Aaron "Dago" Kelly (fallcity):
"You guys should start selling Stag." With those six words, my part in Stag Nite could be accurately, if briefly, told. But it doesn't evoke the transformational impact that Stag Nite had on me and everyone that came within six degrees of me. Before those words, my best friend/bass player and I were once a week visitors to Magee's, where we would drink pitchers of Bud and listen to nice people play Grateful Dead songs or bluegrass. We said those six words to Johnny Vegas, and promised that if he put Stag on the menu, we would be there three or four times a week. He did, and we did. My beer became my life, and what I did was where I drank. I was one of the Stag Boys. Our neighborhood bar became a nexus point of St. Louis rock and roll. I was easily found on Wednesdays, either at Stag Nite or on my way. Rock and roll was now on the calendar, from the uptempo pirate anthems of The Whole Sick Crew to the wide spectrum garage pop of Team Tomato. Johnny Vegas opened a door for local music and only asked that you bring some attitude and a halfway decent fake id. He even let my band, fallcity, play our dynamic darkness too loud for some, including one poor bottle of tequila on the wall. Now Magee's is a parking lot and none of the aforementioned bands have been seen in years. I'm a returning community college student with a ponytail and the ghosts of old shows in his eyes. But Stag Nite holds court on Cherokee, with the Honorable Johnny Vegas presiding. I still drop in from time to time, to catch up with one of the premier curators of the St. Louis music scene, and of course, enjoy the golden quality of a delicious Stag.

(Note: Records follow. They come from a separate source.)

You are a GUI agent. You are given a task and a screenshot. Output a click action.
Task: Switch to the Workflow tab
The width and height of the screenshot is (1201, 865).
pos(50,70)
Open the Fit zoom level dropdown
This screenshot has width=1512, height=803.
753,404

Anne Tkach (Magic City, many more):
Magic City is a band that formed 3+ years ago when my boyfriend and I moved into the apartment above Larry Bulawsky, our lead singer. Larry was the singer in the Good Griefs, which played at the first ever Stag Nite. I was also in the Good Griefs until we broke up, and we played many a Stag Nite because the drummer in that band started the whole Stag Nite idea, but I wasn't in the band yet for the first one.

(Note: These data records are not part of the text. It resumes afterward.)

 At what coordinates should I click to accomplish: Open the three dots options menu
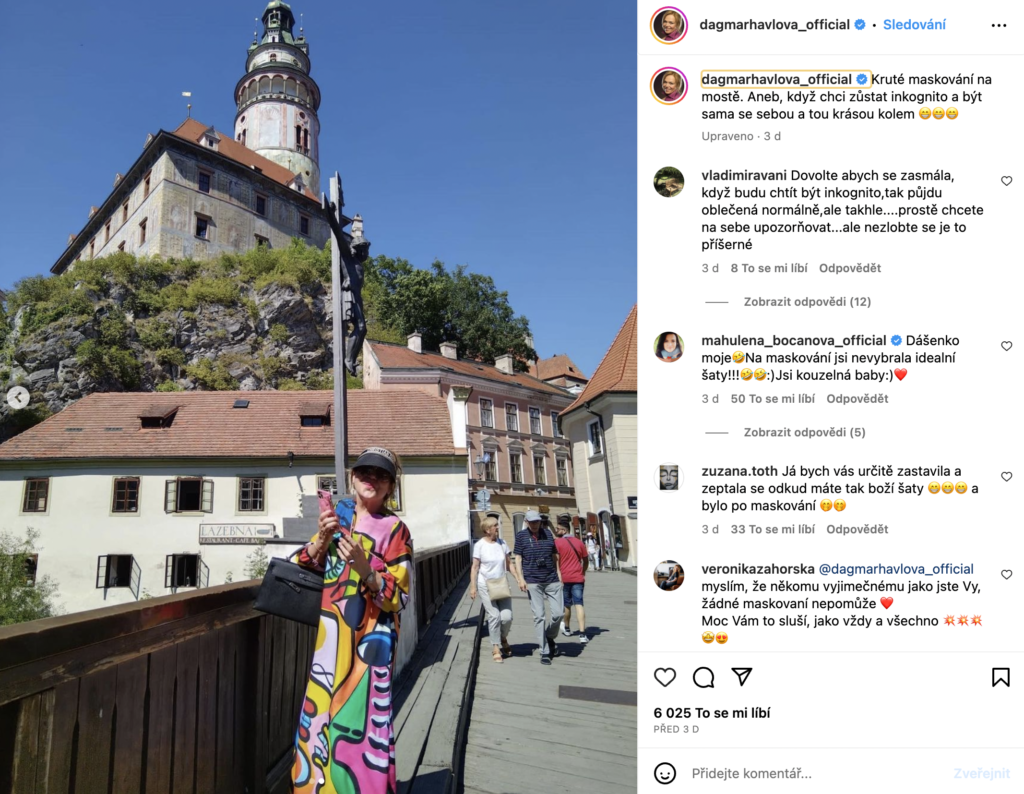tap(999, 25)
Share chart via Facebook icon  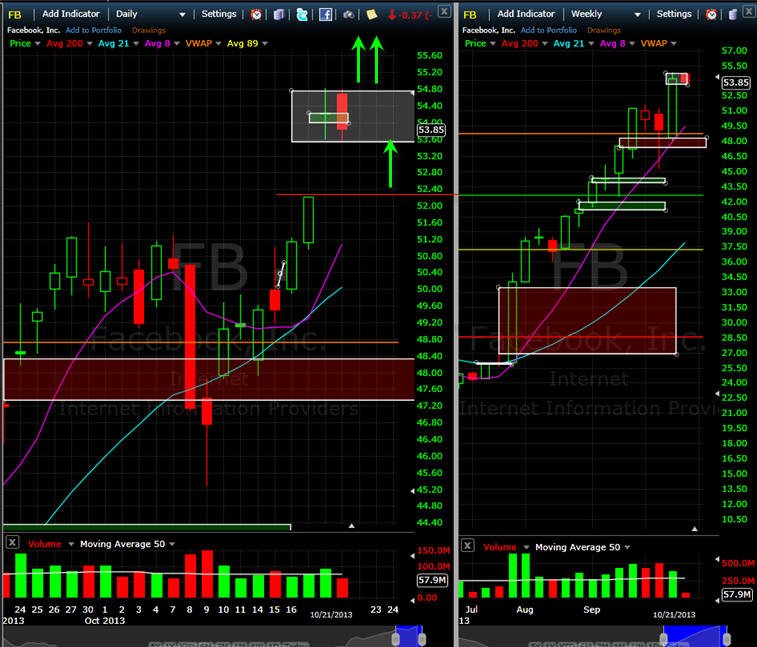click(325, 14)
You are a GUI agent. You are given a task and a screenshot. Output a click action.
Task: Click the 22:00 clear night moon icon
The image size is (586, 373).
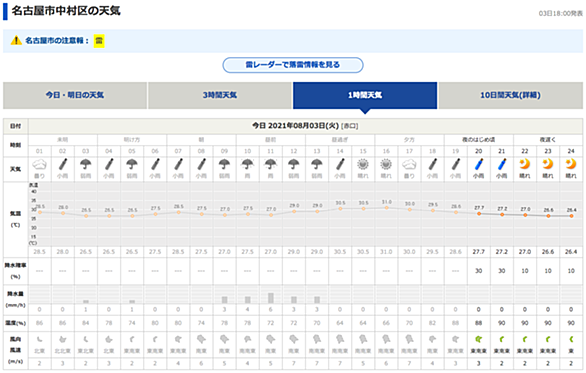point(525,164)
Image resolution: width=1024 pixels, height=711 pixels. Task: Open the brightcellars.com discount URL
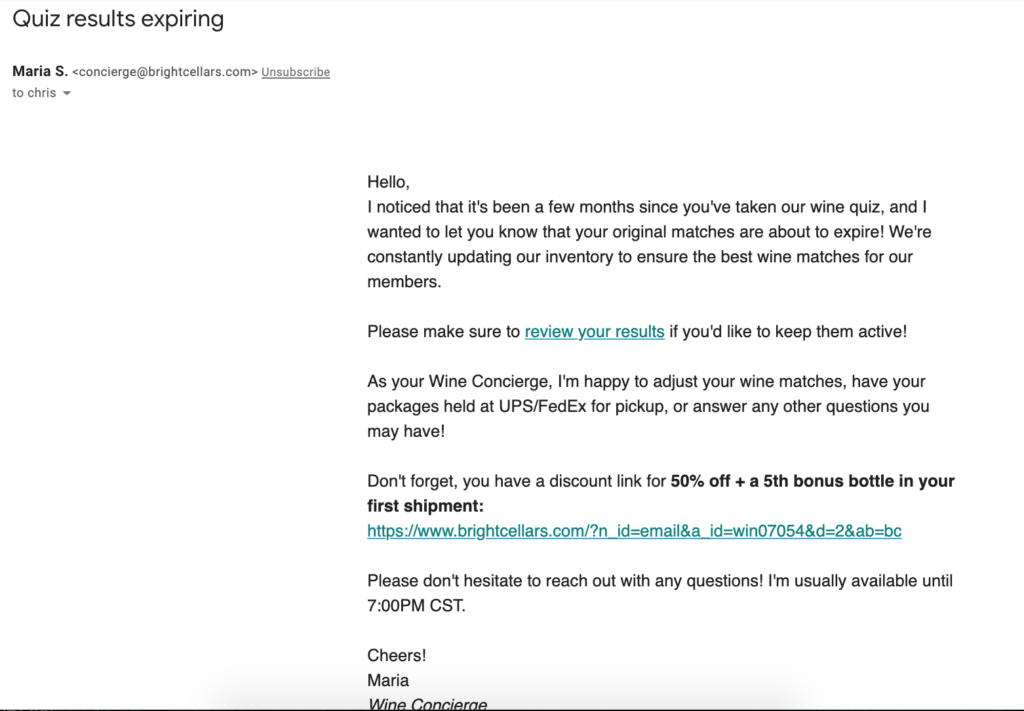634,531
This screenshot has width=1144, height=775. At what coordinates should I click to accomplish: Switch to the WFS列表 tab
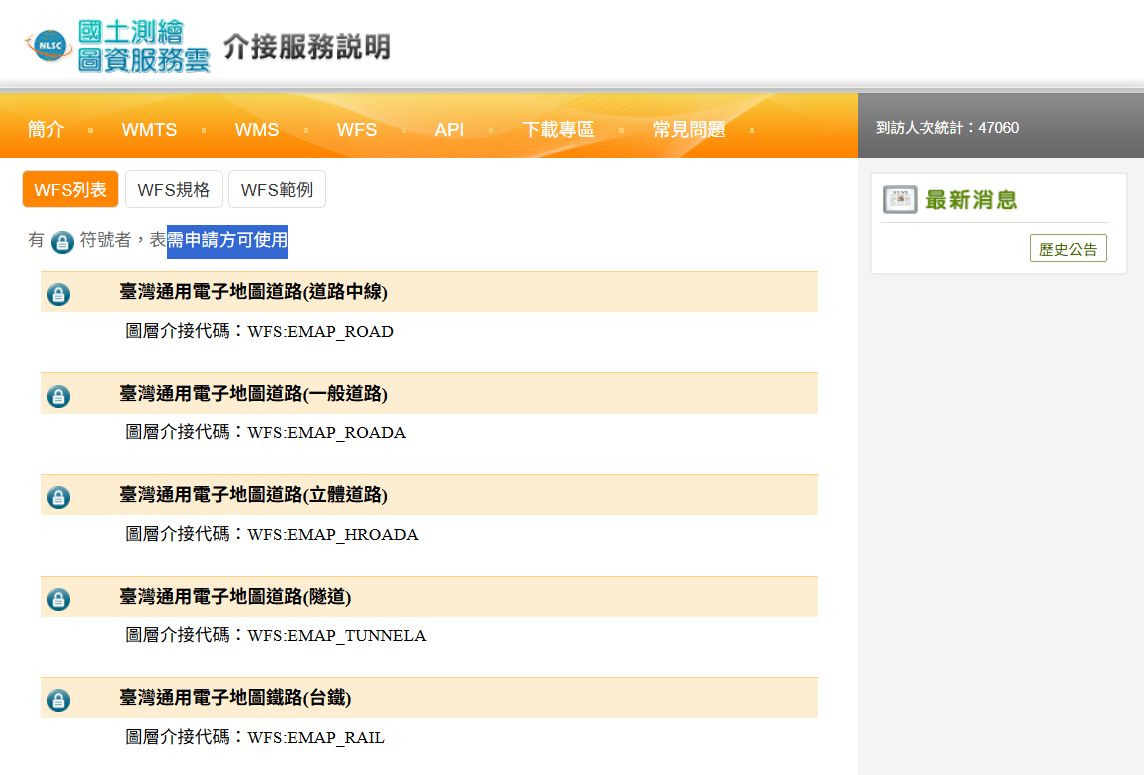[x=70, y=189]
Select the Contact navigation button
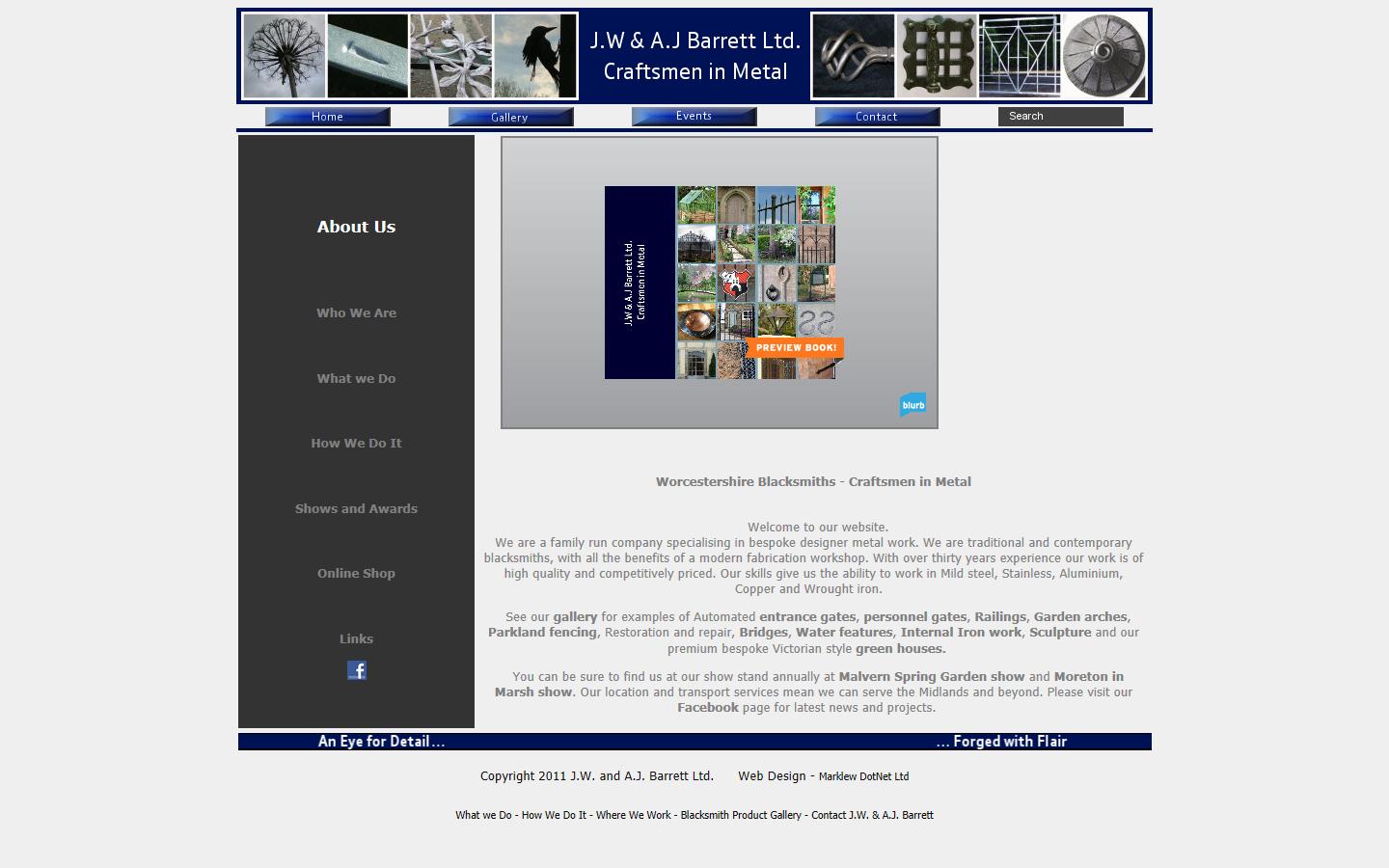 coord(877,116)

The way I heard the story of how Stag Nite got started was this: The Good Griefs were a three-piece, original lineup was Hairy Larry Bulawsky (guitar, vocals), Sherman S Sherman (bass, vocals), Maggie St. Germain (drums, b-vocals). Maggie and Larry moved to the Forest Park East neighborhood. Maggie and Larry were exploring their neighborhood and found Magee's, which was a hippie bar. Maggie proposed to Johnny (Vegas, the bartender there at the time. Now there is no bartender there as it has been leveled and turned into a patch of grass) that they turn one night a week into a rock night, to take it back from the hippies for just one night. Between her and Johnny they got some Stag sponsorship and held raffles for Stag schwag and such. Stag Nite was born.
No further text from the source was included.